- **What is being asked**: Count the lines in the records beneath this task that contain the string "with", then give the count by itself.

- **Provided records**:
•••••

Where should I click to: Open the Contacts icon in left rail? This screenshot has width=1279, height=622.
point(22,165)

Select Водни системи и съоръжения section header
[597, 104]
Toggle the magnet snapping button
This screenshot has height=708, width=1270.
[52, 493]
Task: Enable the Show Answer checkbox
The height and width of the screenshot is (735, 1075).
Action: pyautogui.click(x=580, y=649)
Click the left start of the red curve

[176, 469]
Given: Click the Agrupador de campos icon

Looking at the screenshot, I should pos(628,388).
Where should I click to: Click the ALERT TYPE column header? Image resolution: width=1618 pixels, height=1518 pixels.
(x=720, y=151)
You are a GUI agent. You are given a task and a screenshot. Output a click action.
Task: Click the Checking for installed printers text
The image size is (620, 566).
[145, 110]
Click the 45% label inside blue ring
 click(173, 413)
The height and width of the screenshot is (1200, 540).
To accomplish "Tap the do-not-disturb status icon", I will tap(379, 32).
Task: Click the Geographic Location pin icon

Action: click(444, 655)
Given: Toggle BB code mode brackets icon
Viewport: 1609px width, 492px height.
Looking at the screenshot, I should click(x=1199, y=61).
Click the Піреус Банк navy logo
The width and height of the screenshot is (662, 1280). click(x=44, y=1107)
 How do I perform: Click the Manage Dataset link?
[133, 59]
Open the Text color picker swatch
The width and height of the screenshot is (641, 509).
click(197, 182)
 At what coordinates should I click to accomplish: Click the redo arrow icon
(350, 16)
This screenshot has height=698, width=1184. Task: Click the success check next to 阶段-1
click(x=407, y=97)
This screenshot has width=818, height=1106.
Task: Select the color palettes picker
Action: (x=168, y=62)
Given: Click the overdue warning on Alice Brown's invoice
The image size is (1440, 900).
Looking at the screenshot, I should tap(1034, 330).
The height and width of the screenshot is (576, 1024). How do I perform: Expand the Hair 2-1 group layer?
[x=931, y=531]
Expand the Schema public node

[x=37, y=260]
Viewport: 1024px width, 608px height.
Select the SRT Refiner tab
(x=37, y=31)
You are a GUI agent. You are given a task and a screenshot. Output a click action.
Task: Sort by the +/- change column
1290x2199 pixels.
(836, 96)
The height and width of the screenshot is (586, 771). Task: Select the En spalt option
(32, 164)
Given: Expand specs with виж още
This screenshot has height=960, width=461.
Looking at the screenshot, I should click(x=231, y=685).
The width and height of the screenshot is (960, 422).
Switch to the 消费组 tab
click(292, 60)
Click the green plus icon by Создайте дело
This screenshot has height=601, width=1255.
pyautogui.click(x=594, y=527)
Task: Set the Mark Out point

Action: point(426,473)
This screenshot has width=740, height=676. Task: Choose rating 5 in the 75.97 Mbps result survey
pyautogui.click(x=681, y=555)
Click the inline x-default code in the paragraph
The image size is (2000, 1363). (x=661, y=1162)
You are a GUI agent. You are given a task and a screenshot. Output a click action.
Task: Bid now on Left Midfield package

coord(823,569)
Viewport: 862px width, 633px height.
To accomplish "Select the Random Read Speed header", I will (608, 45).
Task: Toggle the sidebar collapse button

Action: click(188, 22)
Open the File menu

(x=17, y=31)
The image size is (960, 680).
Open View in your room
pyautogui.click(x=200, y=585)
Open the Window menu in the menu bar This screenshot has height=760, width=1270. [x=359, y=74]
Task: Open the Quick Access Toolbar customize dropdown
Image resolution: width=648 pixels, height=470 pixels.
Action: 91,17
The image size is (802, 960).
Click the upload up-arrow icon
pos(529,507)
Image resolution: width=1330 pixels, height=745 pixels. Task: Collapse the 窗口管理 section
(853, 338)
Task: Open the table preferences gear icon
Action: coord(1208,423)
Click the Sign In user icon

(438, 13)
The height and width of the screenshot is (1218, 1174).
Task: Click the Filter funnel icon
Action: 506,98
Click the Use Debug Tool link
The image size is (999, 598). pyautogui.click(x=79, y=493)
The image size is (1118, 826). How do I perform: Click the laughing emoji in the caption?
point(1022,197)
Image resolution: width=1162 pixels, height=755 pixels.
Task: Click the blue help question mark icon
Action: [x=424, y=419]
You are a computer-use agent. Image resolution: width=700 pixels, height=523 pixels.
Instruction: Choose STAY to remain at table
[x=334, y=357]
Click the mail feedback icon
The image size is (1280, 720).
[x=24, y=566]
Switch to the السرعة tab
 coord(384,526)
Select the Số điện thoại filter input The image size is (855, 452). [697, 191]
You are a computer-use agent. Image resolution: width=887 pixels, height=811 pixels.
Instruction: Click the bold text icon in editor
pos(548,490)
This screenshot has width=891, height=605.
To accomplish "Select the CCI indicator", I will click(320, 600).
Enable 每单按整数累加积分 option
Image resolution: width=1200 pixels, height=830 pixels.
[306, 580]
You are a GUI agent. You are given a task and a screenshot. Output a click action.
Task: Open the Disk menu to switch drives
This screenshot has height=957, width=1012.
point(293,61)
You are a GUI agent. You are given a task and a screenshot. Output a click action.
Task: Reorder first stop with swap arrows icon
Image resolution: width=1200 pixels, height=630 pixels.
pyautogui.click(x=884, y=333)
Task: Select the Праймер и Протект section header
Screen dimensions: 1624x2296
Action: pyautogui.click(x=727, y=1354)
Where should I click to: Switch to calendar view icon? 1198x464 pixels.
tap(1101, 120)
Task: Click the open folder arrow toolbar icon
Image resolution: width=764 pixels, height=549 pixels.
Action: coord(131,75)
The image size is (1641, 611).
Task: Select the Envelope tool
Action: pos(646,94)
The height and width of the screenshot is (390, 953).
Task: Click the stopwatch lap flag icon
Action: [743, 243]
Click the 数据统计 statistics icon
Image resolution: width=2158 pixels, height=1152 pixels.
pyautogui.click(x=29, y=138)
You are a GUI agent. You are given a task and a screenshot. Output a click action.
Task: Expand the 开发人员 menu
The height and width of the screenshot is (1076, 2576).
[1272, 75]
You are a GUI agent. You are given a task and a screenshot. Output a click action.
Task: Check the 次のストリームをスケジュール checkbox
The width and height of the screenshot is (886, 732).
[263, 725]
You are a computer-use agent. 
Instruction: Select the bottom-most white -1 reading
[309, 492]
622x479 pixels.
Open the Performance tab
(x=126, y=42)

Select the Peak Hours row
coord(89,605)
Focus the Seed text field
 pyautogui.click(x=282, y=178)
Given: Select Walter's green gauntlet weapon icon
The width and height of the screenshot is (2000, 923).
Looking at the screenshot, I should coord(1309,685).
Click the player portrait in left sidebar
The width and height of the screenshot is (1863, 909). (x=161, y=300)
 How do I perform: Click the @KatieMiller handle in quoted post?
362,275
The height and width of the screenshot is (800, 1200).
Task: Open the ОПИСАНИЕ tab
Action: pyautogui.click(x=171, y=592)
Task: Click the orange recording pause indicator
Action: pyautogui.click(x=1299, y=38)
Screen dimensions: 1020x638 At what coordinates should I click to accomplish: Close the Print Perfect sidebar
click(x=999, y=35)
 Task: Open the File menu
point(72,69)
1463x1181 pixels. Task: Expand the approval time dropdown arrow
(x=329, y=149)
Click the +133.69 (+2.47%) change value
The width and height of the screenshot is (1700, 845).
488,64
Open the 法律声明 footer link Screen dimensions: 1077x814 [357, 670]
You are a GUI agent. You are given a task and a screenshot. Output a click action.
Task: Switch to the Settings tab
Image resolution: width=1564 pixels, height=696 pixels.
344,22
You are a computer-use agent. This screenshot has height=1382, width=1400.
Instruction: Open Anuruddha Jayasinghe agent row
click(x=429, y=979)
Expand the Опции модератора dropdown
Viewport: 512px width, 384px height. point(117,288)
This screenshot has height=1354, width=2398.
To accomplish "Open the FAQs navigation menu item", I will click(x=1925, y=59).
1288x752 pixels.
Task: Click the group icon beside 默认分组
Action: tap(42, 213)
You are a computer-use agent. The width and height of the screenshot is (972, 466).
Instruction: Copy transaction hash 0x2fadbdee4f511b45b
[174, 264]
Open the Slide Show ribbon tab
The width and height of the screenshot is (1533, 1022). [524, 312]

•••••

- **Answer space**: 2